Он сидел за столом, не зажигая света, слушал тишину своего дома, понимая одно — ничего не изменилось в его жизни.
«Ладно, — вздохнув, сказал себе, — попробуем работать», —и включил настольную лампу.
Рукопись лежала в среднем ящике стола, и он подумал, что следовало бы еще раз переписать главу о заключении Кущина в Петропавловскую крепость.
Светало, когда Стахов, закончив писать, вспомнил о сыне.
Оставив Алешку там, в больничной палате, успокоился, решив, что все будет хорошо. Завотделением еще более укрепила в этом, сообщив, что перелома позвоночника может и не быть, но осторожность и перестраховка тут не помеха.
И вот теперь, поднявшись от стола и глядя в белое окно, в котором все было как бы несфокусировано, смазано реденьким полусветом утра, Стахов до мелочей припомнил больничную палату, шепот сына, неприятный визгливый голосок Вовки, ребячий смех и монотонное сестры: «Завьялов, Завьялов, проснись... Проснись, Завьялов...»
Он записал телефон Вовкиной бабушки и тогда, ожидая Антонину, позвонил из автомата.
Старуха долго не могла понять, кто и откуда звонит. А когда уразумела, расплакалась и стала жаловаться:
— А они говорят, возьми да возьми деньги... Я не беру, а они ругаются... Дура... говорят... ты не возьмешь... мы возьмем и против тебя свидетелев купим...
Стахов перебил ее:
— Кто говорит? Каких свидетелей, бабушка?
— Дак Мишка с Надькой... сынок да сноха моя... пьяницы они... с себя все поспустили, как молынья по ним прошла... сгорели... а все им мало... за Вовку деньги большие дают... чтобы этак я против шофера того не имела... дескать, дадим сразу тыщу, а потом еще... не судитесь... говорят... покройте. А люди говорят... не бери, бабка... а ну как Вовка инвалидом останется... это они счас деньги большие, а потом нет их... а так шофер этот Вовке за всю жисть платить должен... содержать. А Мишка с Надькой... бери... от таких деньжищ разве отказываются... упустишь... локти обглодаешь... бери — поделим... а нет, на тебя свидетелев купим, что мальчонку сама под машину пихнула...
Она снова завсхлипывала, запричитала, а Стахов, мучаясь своей болью, воспринял и эту — чужую. И нехорошо саднило под сердцем, словно посасывало там, и он пообещал заехать к старушке и помочь.
Потом позвонил Эдику Цубербиллеру, поблагодарил за пропуск, и как-то само по себе рассказалось и бабкино горе.

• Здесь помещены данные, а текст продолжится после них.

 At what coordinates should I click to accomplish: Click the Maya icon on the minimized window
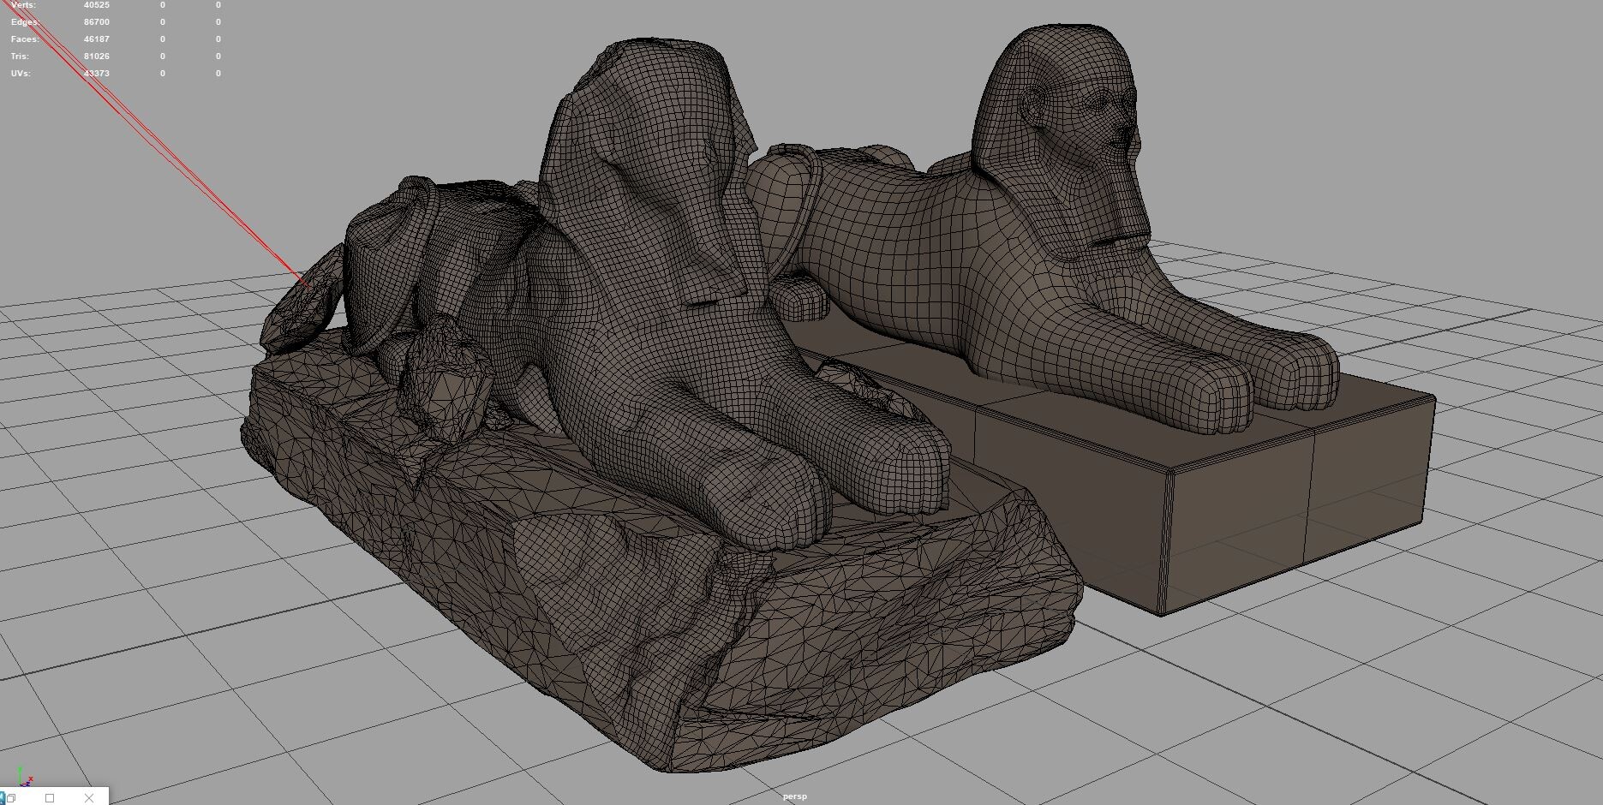[3, 798]
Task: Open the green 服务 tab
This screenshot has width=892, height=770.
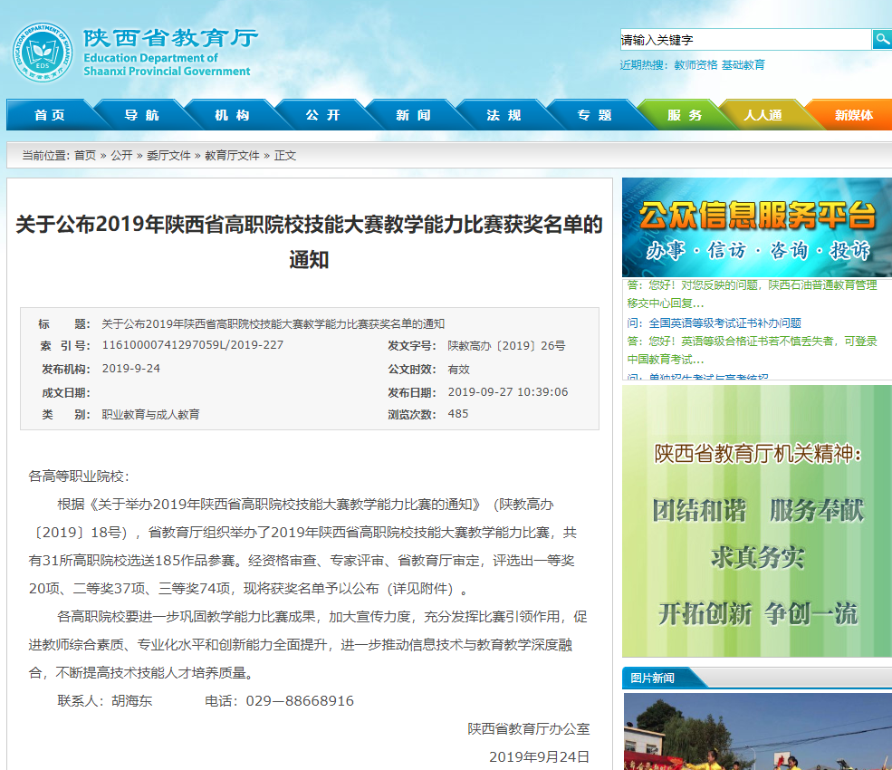Action: (x=685, y=115)
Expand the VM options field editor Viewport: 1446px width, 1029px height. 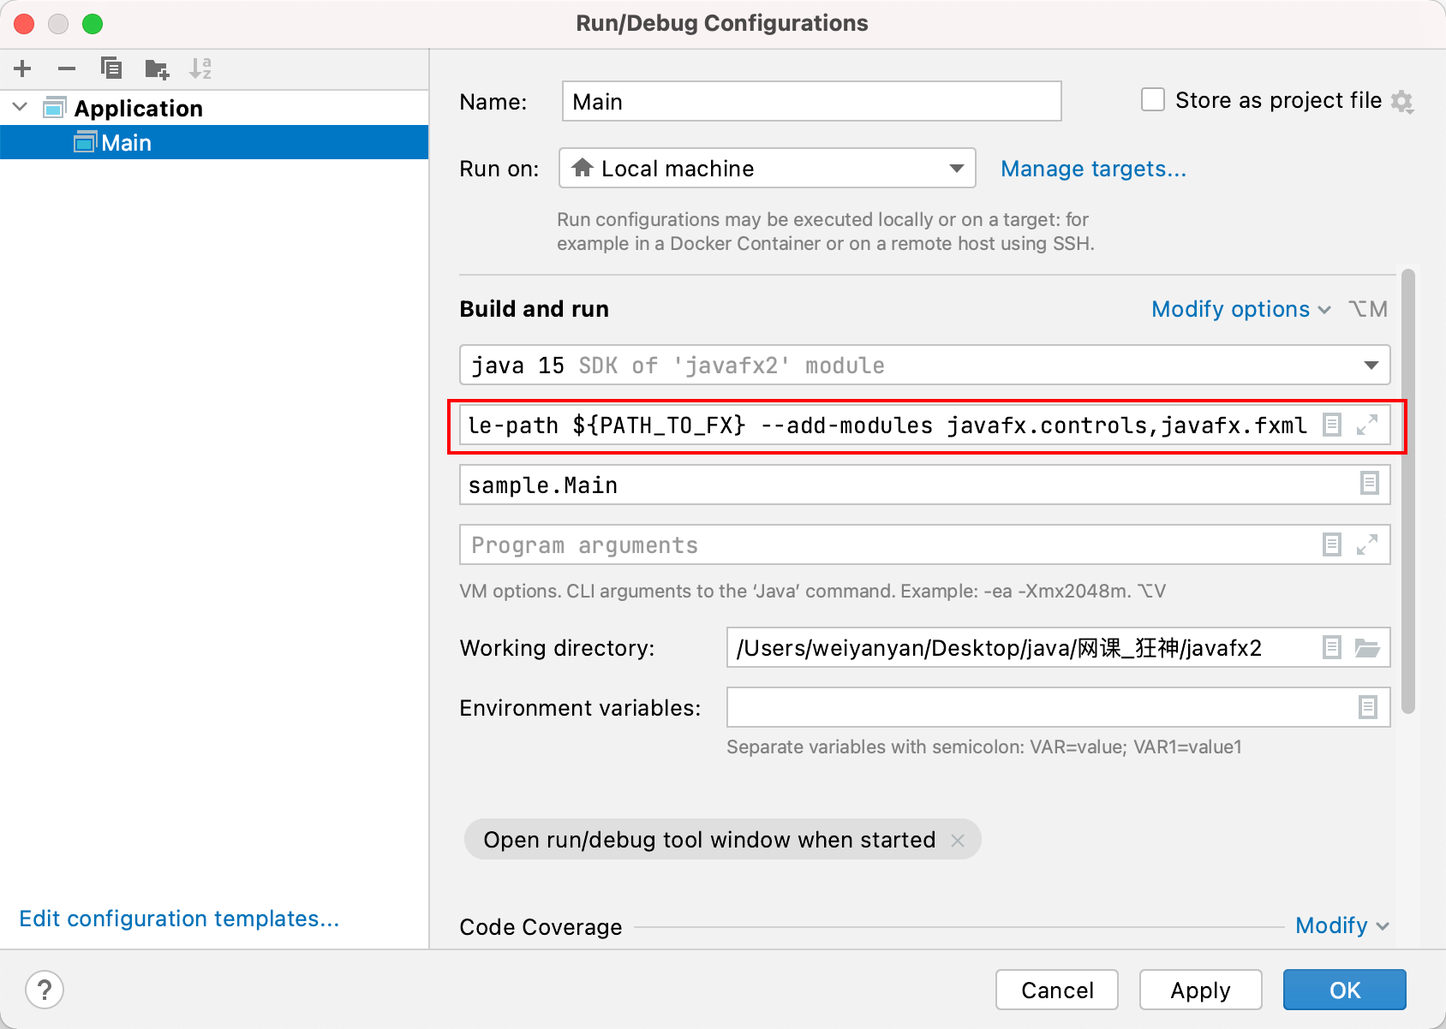[x=1367, y=425]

— У тебя в милиции кто-нибудь есть? — спросил, наперед зная, что Эдик больше всего гордится крепкими связями с крайской милицией.
— Район какой? — спросил он.
— Судя по номеру телефона — вроде бы Второй Крайск.
— «Вроде бы!» Точно надо знать, — заворчал Эдик. — Записывай, даю телефон начальника отдела и его замов во Втором Крайске.
Эдик продиктовал, Стахов записал.
— А хочешь, самого генерала дам? — спросил важно.
— Не надо, не надо, спасибо, Эдик...
— Значит, так. Позвонишь в отдел, скажешь — от Цубербиллера, доктор наук Стахов...
— Эдик, я не кандидат даже...
— Слушай, что тебе говорят. Кто там будет проверять, а для дела это важно... Хочешь жить — умей вертеться...
«Сегодня надо позвонить начальнику отдела, — подумал Стахов, — и поговорить с Антониной. Решительно. А может быть, лучше завтра?» — задал себе вопрос и почувствовал, что это выход. Завтра поедет к Алешке, а заодно и с Антониной поговорит. А сейчас пойдет на переговорный, позвонит и объяснит ей, что из аэропорта поехал на дачу — не хотел ее беспокоить, — бумаги оказались интересными, заработался...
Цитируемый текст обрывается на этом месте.